Dossier Energía: La evolución del sector de la Energía

Perspectives mantuvo una extensa y fructífera charla con el doctor Luis Alberto Erize, especialista en temas de energía. Publicamos a continuación unos extractos de su detallado análisis de la situación argentina en la materia.

Perspectives  |   | Luis Alberto Erize Managing partner, Estudio Abeledo Gottheil Abogados

Capacidad insuficiente

La Argentina está frente a un problema fundamental de producción de energía suficiente como para abastecer su demanda y efectuar intercambios energéticos con los países de la región o exportar los saldos no consumidos. Existe una necesaria vinculación del sector eléctrico con el de suministro y distribución de gas, puesto que 2/3 de la generación de energía eléctrica argentina es producida por centrales térmicas alimentadas por gas natural. El resto de la matriz de energía eléctrica está constituido por energía hidroeléctrica (34%, aproximadamente), nuclear (hasta un 5%) y menos de un 2% por renovable. El problema, entonces, debe ser considerado en la visión en conjunto de ambos sectores.

El programa RenovAr

El gobierno se ha lanzado ahora sobre un programa que concita atención global: el campo de la energía renovable, que a su vez provoca problemas y tiene particularidades que deben ser atendidas para ser incluida en el marco de la solución del problema energético en general. El proyecto del gobierno consiste en obtener en poco tiempo la generación de energía renovable (cerca de 2000 MW instalados). Para llegar a esto se ha emprendido un programa completamente asistido desde el Gobierno, separado del sistema general de formación de los precios en energía eléctrica, ya que toma como punto de partida la segregación del mercado de consumo eléctrico por parte de los grandes consumidores industriales1, al imponérseles que el mencionado porcentaje se encuentre representado en su propio consumo eléctrico individual, para crear una demanda dirigida a la adquisición de suministro eléctrico proveniente de energías renovables en un mercado cerrado. El programa se denomina Compras Conjuntas, aunque el único comprador es el Estado a través de una de sus agencias gubernamentales que, de hecho, monopolizan las compras y ventas de dicho suministro energético: CAMMESA (Compañía Administradora del Mercado Mayorista Eléctrico). El costo del sistema de subsidios a este tipo de energía aún no ha sido analizado en su totalidad2.

El problema de las fuentes de energía renovables en el mundo ha sido materia de una nota de tapa de la revista The Economist con el tìtulo Clean Energy: the dirty secret3. Debido a que el sistema eléctrico requiere la capacidad de suministrar energía en todo momento al nivel suficiente para abastecer la demanda global y de esta manera mantener el equilibrio de las redes eléctricas, ello requiere que el suministro esté presente cuando el organismo de despacho así lo requiera, no obstante las variaciones diarias e incluso horarias que pueda experimentar el consumo en función del horario, la temperatura y otros factores.

También se deben explorar todas las nuevas propuestas en materia de optimización de las redes para estabilizar tanto el suministro como el consumo, técnicas que comienzan a ofrecerse y que, a su vez, comportan nuevos desafíos desde el punto de vista de inversiones y su factibilidad.
El hecho de realizar concursos para obtener potencia contratada no parece ser la solución óptima, ya que ello asume la existencia de centrales que deberán permanecer sin ser despachadas durante largos períodos de tiempo, incrementando así el costo de la energía cuando deba ser despachada para remunerar la inversión realizada en dicha central.
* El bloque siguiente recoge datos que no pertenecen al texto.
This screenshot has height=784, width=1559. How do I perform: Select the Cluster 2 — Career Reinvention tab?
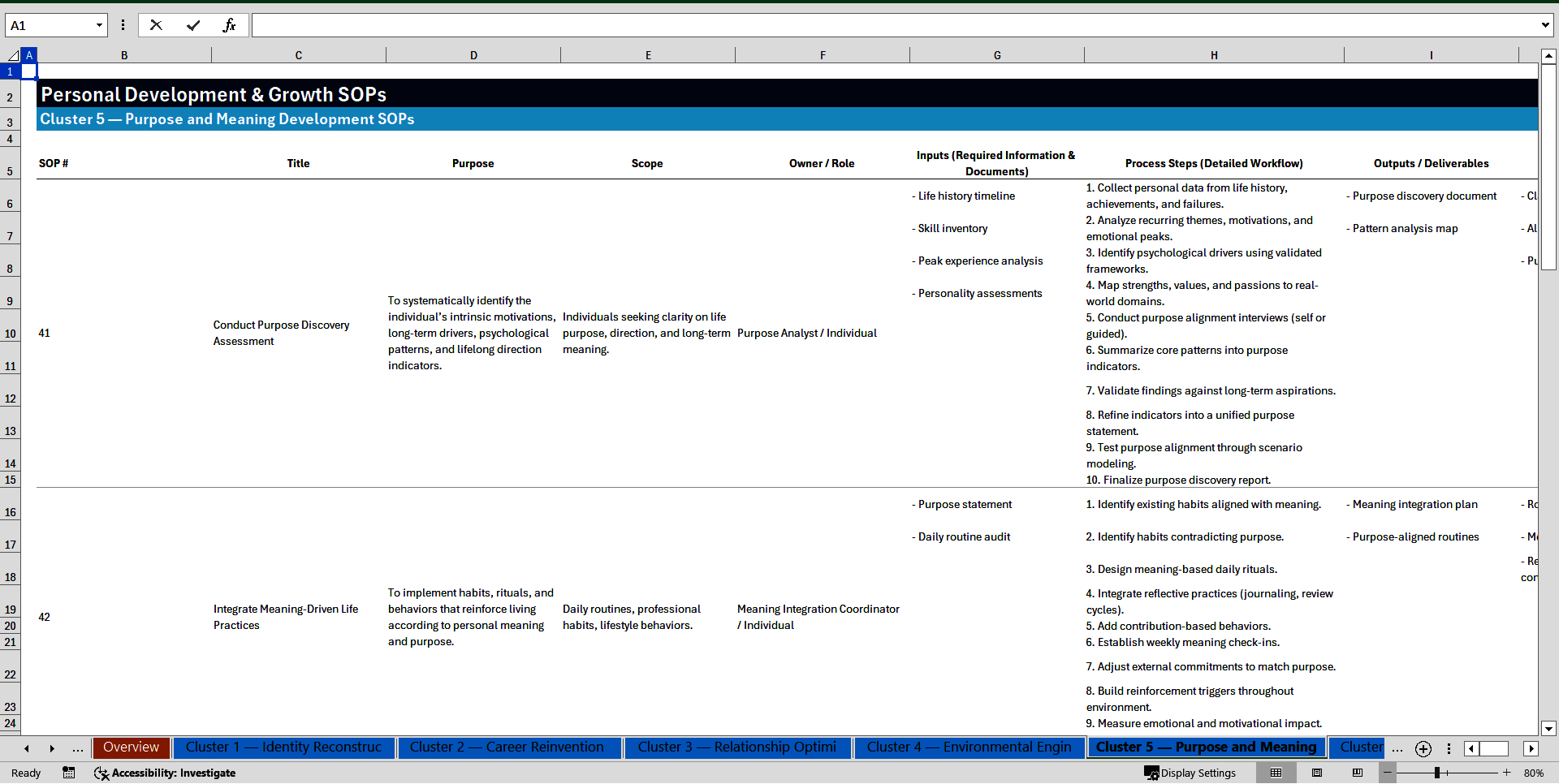tap(509, 747)
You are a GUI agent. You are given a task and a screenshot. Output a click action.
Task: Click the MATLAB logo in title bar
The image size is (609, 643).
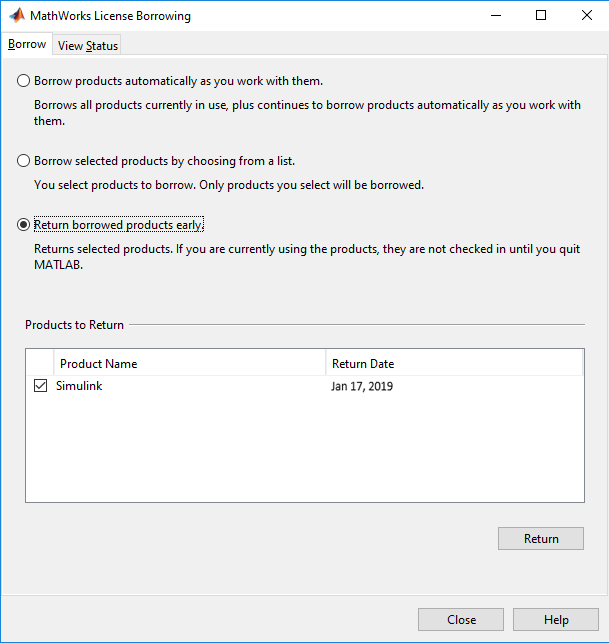[16, 16]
En su lugar debería considerarse cómo acceder a un mercado único y libre donde los propios generadores debieran negociar entre ellos suministro y potencia para ofrecer un suministro en firme: así, el administrador de la red traslada a los propios generadores la cuestión económica de la obtención de la más eficiente alocación de recursos para garantizar la continuidad del suministro, en el marco de un régimen de contratos entre ellos, efectuado en forma libre.

La potencia debe ser provista forzosamente por la generación tradicional, ya sea la generación de un compromiso de potencia para el caso en que dicha energía no esté presente en un momento determinado.

1 Con una demanda superior a 300 KW de potencia por consumidor industrial alcanzada durante el año calendario considerado.
2 Fernando Navajas, FIEL, Subsidios y Precios de la Energía, Dónde Estamos, Agosto 2017.
3 The Economist, febrero 25-marzo 3, 2017, Briefing de Renewable Energy: A world turned upside down.

La coexistencia de dos mercados separados de energía eléctrica

La situación se complejiza si se considera la convivencia de ambos mercados de energía eléctrica renovable y no renovable, por cuanto la presencia importante (aunque hoy no lo sea) de energía renovable en estas condiciones implica una reducción de la demanda agregada para la energía no renovable, y por consecuencia un eventual aumento de costos de ésta: los generadores tradicionales deben distribuir gastos fijos en una menor producción, relativamente hablando.
Aunque la cuestión se plantee en la Argentina solamente en términos teóricos debido a la insignificante participación actual de la generación de energía renovable, ello se proyecta en un horizonte a largo plazo que pone un punto de atención para la inversión en sectores tradicionales que, sin embargo, son necesarios.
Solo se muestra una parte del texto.